DATASET:
▶
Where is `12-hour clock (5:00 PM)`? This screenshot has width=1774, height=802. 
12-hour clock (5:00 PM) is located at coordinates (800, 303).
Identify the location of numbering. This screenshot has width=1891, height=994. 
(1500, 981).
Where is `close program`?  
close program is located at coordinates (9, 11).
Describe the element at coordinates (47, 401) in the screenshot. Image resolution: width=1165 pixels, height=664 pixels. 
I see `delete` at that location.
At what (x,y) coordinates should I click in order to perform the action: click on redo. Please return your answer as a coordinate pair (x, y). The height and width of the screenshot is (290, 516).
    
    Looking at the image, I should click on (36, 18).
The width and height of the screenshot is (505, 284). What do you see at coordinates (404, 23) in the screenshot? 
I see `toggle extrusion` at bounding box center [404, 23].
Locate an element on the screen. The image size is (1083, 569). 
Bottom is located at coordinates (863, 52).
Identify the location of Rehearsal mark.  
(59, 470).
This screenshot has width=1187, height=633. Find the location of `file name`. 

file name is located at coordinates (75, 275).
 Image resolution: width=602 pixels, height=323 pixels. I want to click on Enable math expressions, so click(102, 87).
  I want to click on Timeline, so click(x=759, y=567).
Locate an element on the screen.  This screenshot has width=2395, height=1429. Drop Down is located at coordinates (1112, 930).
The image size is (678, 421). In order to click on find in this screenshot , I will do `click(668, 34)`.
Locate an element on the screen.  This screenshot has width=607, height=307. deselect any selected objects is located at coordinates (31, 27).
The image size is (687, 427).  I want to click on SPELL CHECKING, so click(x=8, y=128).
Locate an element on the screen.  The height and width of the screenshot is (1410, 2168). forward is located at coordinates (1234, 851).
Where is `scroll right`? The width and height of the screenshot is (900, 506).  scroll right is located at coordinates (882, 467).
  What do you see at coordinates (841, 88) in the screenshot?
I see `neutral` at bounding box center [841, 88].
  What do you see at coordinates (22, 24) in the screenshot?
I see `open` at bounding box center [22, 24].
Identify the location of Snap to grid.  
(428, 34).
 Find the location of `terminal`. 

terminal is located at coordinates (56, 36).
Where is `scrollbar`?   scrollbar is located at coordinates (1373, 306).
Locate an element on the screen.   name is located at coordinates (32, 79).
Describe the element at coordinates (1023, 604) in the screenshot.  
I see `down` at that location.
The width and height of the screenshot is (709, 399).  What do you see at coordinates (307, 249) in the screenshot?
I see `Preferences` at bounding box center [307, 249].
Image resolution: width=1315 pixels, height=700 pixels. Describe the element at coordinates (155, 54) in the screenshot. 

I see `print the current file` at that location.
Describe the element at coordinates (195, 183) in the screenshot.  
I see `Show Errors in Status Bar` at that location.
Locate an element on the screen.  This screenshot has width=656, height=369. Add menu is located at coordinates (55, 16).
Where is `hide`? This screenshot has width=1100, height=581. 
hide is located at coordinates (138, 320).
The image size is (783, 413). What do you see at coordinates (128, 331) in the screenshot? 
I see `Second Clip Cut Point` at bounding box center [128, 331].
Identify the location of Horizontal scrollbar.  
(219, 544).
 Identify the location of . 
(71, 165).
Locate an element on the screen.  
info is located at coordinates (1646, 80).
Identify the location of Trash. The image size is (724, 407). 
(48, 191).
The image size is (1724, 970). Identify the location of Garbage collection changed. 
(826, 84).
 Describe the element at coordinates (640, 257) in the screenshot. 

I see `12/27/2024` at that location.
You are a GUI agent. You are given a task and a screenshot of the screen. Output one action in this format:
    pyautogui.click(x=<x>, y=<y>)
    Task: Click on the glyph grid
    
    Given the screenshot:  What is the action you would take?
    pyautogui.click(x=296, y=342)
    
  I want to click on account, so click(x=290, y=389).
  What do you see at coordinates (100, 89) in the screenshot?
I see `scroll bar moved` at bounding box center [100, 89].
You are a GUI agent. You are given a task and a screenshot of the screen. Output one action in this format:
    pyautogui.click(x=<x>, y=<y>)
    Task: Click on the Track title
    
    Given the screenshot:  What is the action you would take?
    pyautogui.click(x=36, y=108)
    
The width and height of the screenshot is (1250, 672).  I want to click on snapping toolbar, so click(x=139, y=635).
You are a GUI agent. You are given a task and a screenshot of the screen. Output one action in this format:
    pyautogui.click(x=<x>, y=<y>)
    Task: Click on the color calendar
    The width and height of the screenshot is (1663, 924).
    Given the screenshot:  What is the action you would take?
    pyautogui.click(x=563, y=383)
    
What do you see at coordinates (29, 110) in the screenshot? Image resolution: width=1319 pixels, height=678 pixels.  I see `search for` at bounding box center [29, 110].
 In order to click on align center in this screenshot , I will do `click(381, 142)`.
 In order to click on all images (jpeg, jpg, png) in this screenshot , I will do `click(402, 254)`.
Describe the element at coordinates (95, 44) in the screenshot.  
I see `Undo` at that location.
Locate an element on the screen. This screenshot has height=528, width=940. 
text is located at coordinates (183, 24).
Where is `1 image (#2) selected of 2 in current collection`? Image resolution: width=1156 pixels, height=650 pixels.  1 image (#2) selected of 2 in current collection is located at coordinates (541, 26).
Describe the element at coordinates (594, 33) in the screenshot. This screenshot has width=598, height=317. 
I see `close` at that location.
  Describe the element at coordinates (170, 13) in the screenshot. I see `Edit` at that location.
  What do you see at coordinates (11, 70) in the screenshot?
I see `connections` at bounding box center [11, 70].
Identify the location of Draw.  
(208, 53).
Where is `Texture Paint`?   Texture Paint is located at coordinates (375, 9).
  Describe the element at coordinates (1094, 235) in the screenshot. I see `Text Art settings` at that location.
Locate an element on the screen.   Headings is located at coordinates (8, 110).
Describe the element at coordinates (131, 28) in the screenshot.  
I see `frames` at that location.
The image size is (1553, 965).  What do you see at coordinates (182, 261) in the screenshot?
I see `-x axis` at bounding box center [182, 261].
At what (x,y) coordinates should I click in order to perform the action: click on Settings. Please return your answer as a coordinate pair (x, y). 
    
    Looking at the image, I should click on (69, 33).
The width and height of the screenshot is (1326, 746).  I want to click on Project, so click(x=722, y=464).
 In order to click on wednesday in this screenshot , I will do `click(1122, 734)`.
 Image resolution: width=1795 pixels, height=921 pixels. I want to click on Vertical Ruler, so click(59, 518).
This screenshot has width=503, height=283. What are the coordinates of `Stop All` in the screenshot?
◀
Rewrite the data above, changing every "Locate an element" to "Find an element" and leaving everything else unchanged.

SOLVED PROBLEM:
Where is `12-hour clock (5:00 PM)`? This screenshot has width=1774, height=802. 
12-hour clock (5:00 PM) is located at coordinates (800, 303).
Identify the location of numbering. This screenshot has width=1891, height=994. 
(1500, 981).
Where is `close program`?  
close program is located at coordinates (9, 11).
Describe the element at coordinates (47, 401) in the screenshot. Image resolution: width=1165 pixels, height=664 pixels. 
I see `delete` at that location.
At what (x,y) coordinates should I click in order to perform the action: click on redo. Please return your answer as a coordinate pair (x, y). The height and width of the screenshot is (290, 516).
    
    Looking at the image, I should click on (36, 18).
The width and height of the screenshot is (505, 284). What do you see at coordinates (404, 23) in the screenshot? 
I see `toggle extrusion` at bounding box center [404, 23].
Find an element on the screen. The image size is (1083, 569). 
Bottom is located at coordinates (863, 52).
Identify the location of Rehearsal mark.  
(59, 470).
This screenshot has width=1187, height=633. Find the location of `file name`. 

file name is located at coordinates (75, 275).
 Image resolution: width=602 pixels, height=323 pixels. I want to click on Enable math expressions, so click(102, 87).
  I want to click on Timeline, so click(x=759, y=567).
Find an element on the screen.  This screenshot has width=2395, height=1429. Drop Down is located at coordinates (1112, 930).
The image size is (678, 421). In order to click on find in this screenshot , I will do `click(668, 34)`.
Find an element on the screen.  This screenshot has width=607, height=307. deselect any selected objects is located at coordinates (31, 27).
The image size is (687, 427).  I want to click on SPELL CHECKING, so click(x=8, y=128).
Find an element on the screen.  The height and width of the screenshot is (1410, 2168). forward is located at coordinates (1234, 851).
Where is `scroll right`? The width and height of the screenshot is (900, 506).  scroll right is located at coordinates (882, 467).
  What do you see at coordinates (841, 88) in the screenshot?
I see `neutral` at bounding box center [841, 88].
  What do you see at coordinates (22, 24) in the screenshot?
I see `open` at bounding box center [22, 24].
Identify the location of Snap to grid.  
(428, 34).
 Find the location of `terminal`. 

terminal is located at coordinates (56, 36).
Where is `scrollbar`?   scrollbar is located at coordinates (1373, 306).
Find an element on the screen.   name is located at coordinates (32, 79).
Describe the element at coordinates (1023, 604) in the screenshot.  
I see `down` at that location.
The width and height of the screenshot is (709, 399).  What do you see at coordinates (307, 249) in the screenshot?
I see `Preferences` at bounding box center [307, 249].
Image resolution: width=1315 pixels, height=700 pixels. Describe the element at coordinates (155, 54) in the screenshot. 

I see `print the current file` at that location.
Describe the element at coordinates (195, 183) in the screenshot.  
I see `Show Errors in Status Bar` at that location.
Find an element on the screen.  This screenshot has width=656, height=369. Add menu is located at coordinates (55, 16).
Where is `hide`? This screenshot has width=1100, height=581. 
hide is located at coordinates (138, 320).
The image size is (783, 413). What do you see at coordinates (128, 331) in the screenshot? 
I see `Second Clip Cut Point` at bounding box center [128, 331].
Identify the location of Horizontal scrollbar.  
(219, 544).
 Identify the location of . 
(71, 165).
Find an element on the screen.  
info is located at coordinates (1646, 80).
Identify the location of Trash. The image size is (724, 407). 
(48, 191).
The image size is (1724, 970). Identify the location of Garbage collection changed. 
(826, 84).
 Describe the element at coordinates (640, 257) in the screenshot. 

I see `12/27/2024` at that location.
You are a GUI agent. You are given a task and a screenshot of the screen. Output one action in this format:
    pyautogui.click(x=<x>, y=<y>)
    Task: Click on the glyph grid
    
    Given the screenshot:  What is the action you would take?
    pyautogui.click(x=296, y=342)
    
  I want to click on account, so click(x=290, y=389).
  What do you see at coordinates (100, 89) in the screenshot?
I see `scroll bar moved` at bounding box center [100, 89].
You are a GUI agent. You are given a task and a screenshot of the screen. Output one action in this format:
    pyautogui.click(x=<x>, y=<y>)
    Task: Click on the Track title
    
    Given the screenshot:  What is the action you would take?
    pyautogui.click(x=36, y=108)
    
The width and height of the screenshot is (1250, 672).  I want to click on snapping toolbar, so click(x=139, y=635).
You are a GUI agent. You are given a task and a screenshot of the screen. Output one action in this format:
    pyautogui.click(x=<x>, y=<y>)
    Task: Click on the color calendar
    The width and height of the screenshot is (1663, 924).
    Given the screenshot:  What is the action you would take?
    pyautogui.click(x=563, y=383)
    
What do you see at coordinates (29, 110) in the screenshot? Image resolution: width=1319 pixels, height=678 pixels.  I see `search for` at bounding box center [29, 110].
 In order to click on align center in this screenshot , I will do `click(381, 142)`.
 In order to click on all images (jpeg, jpg, png) in this screenshot , I will do `click(402, 254)`.
Describe the element at coordinates (95, 44) in the screenshot.  
I see `Undo` at that location.
Find an element on the screen. This screenshot has height=528, width=940. 
text is located at coordinates (183, 24).
Where is `1 image (#2) selected of 2 in current collection`? Image resolution: width=1156 pixels, height=650 pixels.  1 image (#2) selected of 2 in current collection is located at coordinates (541, 26).
Describe the element at coordinates (594, 33) in the screenshot. This screenshot has width=598, height=317. 
I see `close` at that location.
  Describe the element at coordinates (170, 13) in the screenshot. I see `Edit` at that location.
  What do you see at coordinates (11, 70) in the screenshot?
I see `connections` at bounding box center [11, 70].
Identify the location of Draw.  
(208, 53).
Where is `Texture Paint`?   Texture Paint is located at coordinates (375, 9).
  Describe the element at coordinates (1094, 235) in the screenshot. I see `Text Art settings` at that location.
Find an element on the screen.   Headings is located at coordinates (8, 110).
Describe the element at coordinates (131, 28) in the screenshot.  
I see `frames` at that location.
The image size is (1553, 965).  What do you see at coordinates (182, 261) in the screenshot?
I see `-x axis` at bounding box center [182, 261].
At what (x,y) coordinates should I click in order to perform the action: click on Settings. Please return your answer as a coordinate pair (x, y). 
    
    Looking at the image, I should click on (69, 33).
The width and height of the screenshot is (1326, 746).  I want to click on Project, so click(x=722, y=464).
 In order to click on wednesday in this screenshot , I will do `click(1122, 734)`.
 Image resolution: width=1795 pixels, height=921 pixels. I want to click on Vertical Ruler, so click(59, 518).
This screenshot has width=503, height=283. What are the coordinates of `Stop All` in the screenshot?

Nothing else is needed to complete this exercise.